Les ténèbres de la mort peuvent être dissipées à jamais par la lumière de la vérité révélée. « Je suis la résurrection et la vie, a dit le Maître. Celui qui croit en moi vivra, quand même il serait mort ; et quiconque vit et croit en moi ne mourra jamais2. »

Cette assurance – oui, cette sainte confirmation – d’une vie au-delà du tombeau pourrait bien apporter la paix promise par le Sauveur quand il assura à ses disciples : « Je vous laisse la paix, je vous donne ma paix. Que votre cœur ne se trouble point, et ne s’alarme point3. »

Des ténèbres et de l’horreur du Calvaire est sortie la voix de l’Agneau disant : « Père, je remets mon esprit entre tes mains4. » Et les ténèbres n’ont plus été ténèbres, car il était avec son Père. Il était venu de Dieu et c’était auprès de lui qu’il était retourné. De même, ceux qui marchent avec Dieu au cours de leur pèlerinage terrestre savent par expérience qu’il n’abandonne pas ceux de ses enfants qui ont confiance en lui. Dans la nuit de la mort, sa présence sera « préférable à une lumière et plus sûre qu’un chemin connu5 ».

Sur le chemin de Damas, Saul eut la vision du Christ ressuscité et exalté. Plus tard, sous le nom de Paul, défenseur de la vérité et missionnaire impavide au service du Maître, il rendit témoignage du Seigneur ressuscité en déclarant aux saints de Corinthe : « Christ est mort pour nos péchés, selon les Ecritures…

« Il a été enseveli, et… il est ressuscité le troisième jour, selon les Ecritures…

« Il est apparu à Céphas, puis aux douze.

« Ensuite, il est apparu à plus de cinq cents frères à la fois…

« Ensuite il est apparu à Jacques, puis à tous les apôtres.

« Après eux tous, il m’est aussi apparu6. »

Dans notre dispensation, ce même témoignage a été rendu hardiment par Joseph Smith, le prophète, quand il a affirmé avec Sidney Rigdon :

« Et maintenant, après les nombreux témoignages qui ont été rendus de lui, voici le témoignage, le dernier de tous, que nous rendons de lui: qu’il vit!

« Car nous le vîmes, et ce, à la droite de Dieu; et nous entendîmes la voix rendre témoignage qu’il est le Fils unique du Père;

« Que par lui, à travers lui et en lui, les mondes sont et furent créés, et que les habitants en sont des fils et des filles engendrés pour Dieu7. »

Telle est la connaissance qui soutient. Telle est la vérité qui réconforte. Telle est l’assurance qui guide hors de l’ombre et vers la lumière ceux qui sont écrasés par le chagrin. Elle est accessible à tous.

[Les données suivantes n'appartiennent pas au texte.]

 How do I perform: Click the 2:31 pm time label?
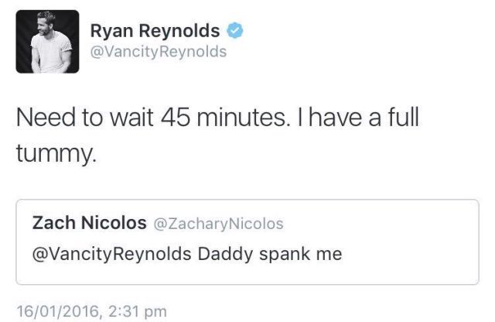coord(138,311)
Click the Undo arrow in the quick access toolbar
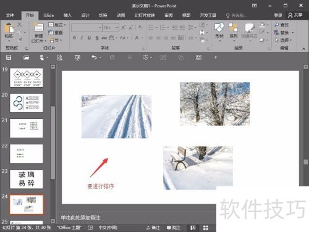 94,57
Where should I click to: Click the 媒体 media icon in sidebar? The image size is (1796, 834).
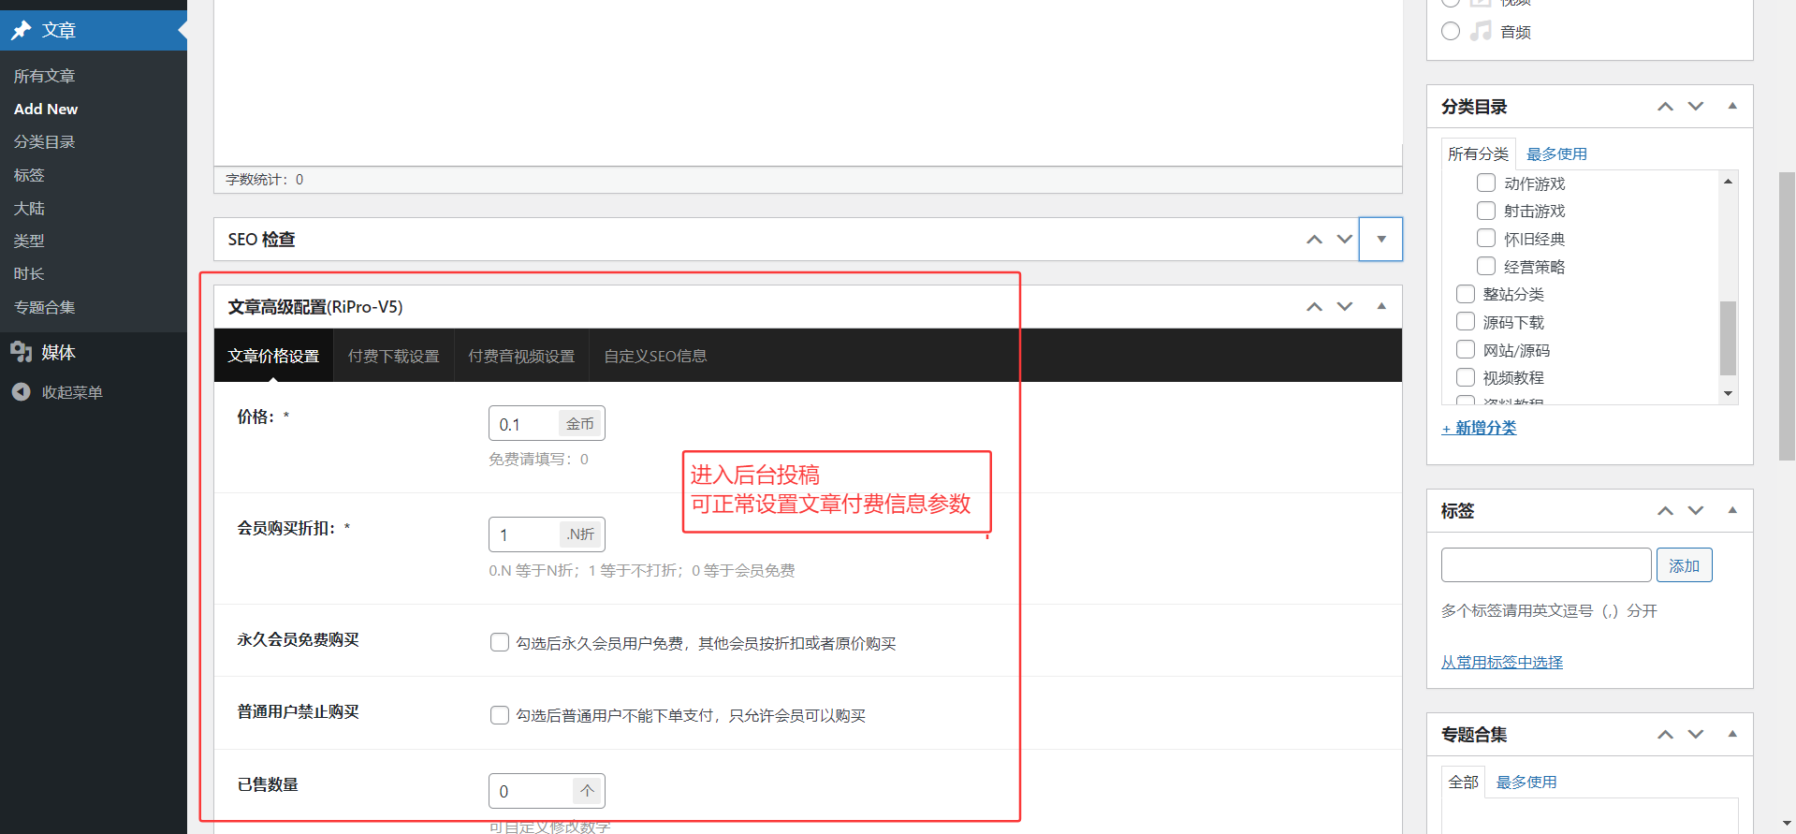click(x=21, y=352)
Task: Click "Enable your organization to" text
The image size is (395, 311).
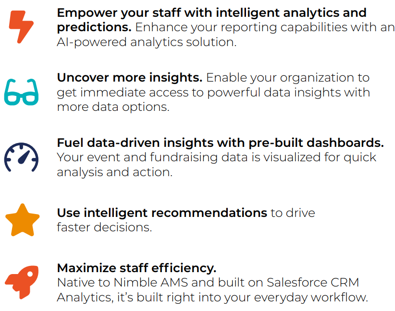Action: [x=288, y=78]
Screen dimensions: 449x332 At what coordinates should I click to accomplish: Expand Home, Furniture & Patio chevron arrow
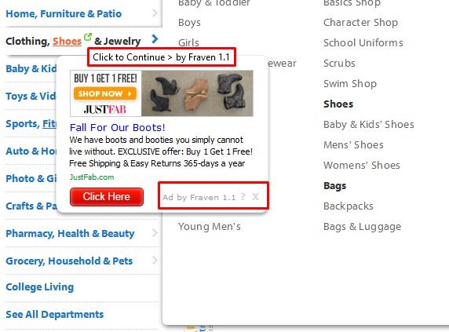click(155, 13)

La vie est aussi fragile que la mort est certaine. Nous ne savons pas quand nous serons appelés à quitter cette existence. Je demande donc : « Que faisons-nous d’aujourd’hui ? » Si nous ne vivons que dans l’espoir de demain, nous aurons aujour- d’hui beaucoup d’hiers vides. Nous sommes-nous rendus coupables de dire : « J’envisage de faire quelques corrections de trajectoire dans ma vie. J’ai l’intention de faire le premier pas… demain ». Avec de tels raisonnements, demain n’arrivera jamais. Ce sont des demains qui se présentent rarement si nous ne faisons pas quelque chose pour cela aujourd’hui. Comme l’enseigne le cantique bien connu :

Il y a du travail tout autour de nous

Et beaucoup à réaliser.

Ne le négligez pas, «demain» ne dites pas,

Avant d’avoir essayé8.

Posons-nous les questions : « Ai-je fait du bien dans ce monde aujourd’hui ? Ai-je bien assisté mon prochain ? » Quelle recette pour le bonheur ! Quelle ordonnance pour avoir la satisfaction, la paix intérieure – avoir inspiré la reconnaissance chez un autre être humain.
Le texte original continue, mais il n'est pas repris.